Thanks for your example given in your answer. Concerning your example above. It is not really surprising. For every $n\in\mathbb{N}$ the cohomology of $C_{p^n}$ equals that of $C_p$. As we consider cohomology with coefficients a field the following holds: $H^\ast(C_{p^2}\oplus C_{p^2},\mathbb{F}_p)\cong H^\ast(C_{p^2}, \mathbb{F}_p)\otimes H^\ast(C_{p^2}, \mathbb{F}_p)\cong H^\ast(C_{p},\mathbb{F}_p)\otimes H^\ast(C_{p}, \mathbb{F}_p)$. And the same holds any other direct sum of 2 cyclic p-groups. Much more surprising is the isomorphism for an non-abelian group and a abelian group. –  Tilemachos Vassias May 17 '11 at 10:39

1 Answer 1

up vote 6 down vote accepted

Let $\Gamma$ be the kernel of the reduction map $GL_n(\mathbb{Z}/p^3\mathbb{Z}) \to GL_n(\mathbb{Z}/p\mathbb{Z})$. $\Gamma$ is a non-abelian group of order $p^{2n^2}$ and $p$-rank $n^2$. Its mod-$p$ cohomology is $$ H^\ast(\Gamma;\mathbb{F}_p) = \mathbb{F}_p[x_1,...,x_{n^2}] \otimes \Lambda(y_1,...,y_{n^2}).$$ In particular the cohomology ring equals those of the abelian group $(\mathbb{Z}/p^2\mathbb{Z})^{n^2}.$ As a reference for the cohomology of $\Gamma$ see this paper of Browder and Pakianathan (Theorem 1 and the example after Prop. 2.5).

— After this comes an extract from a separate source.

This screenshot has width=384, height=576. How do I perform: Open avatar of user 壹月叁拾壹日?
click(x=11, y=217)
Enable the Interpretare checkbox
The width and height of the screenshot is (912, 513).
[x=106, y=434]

Remark 1: There is a classification of finite groups those mod-p cohomology ring equals the cohomology of an abelian p-group. This can be used to obtain further examples. As reference see Theorem B in the following paper of Weigel.

Remark 2: In the examples above only the cohomology rings as abstract rings agree. I can remember of having seen somewhere an example of non-isomorphic 2-groups of the same order those cohomology rings even agreed as Steenrod algebras.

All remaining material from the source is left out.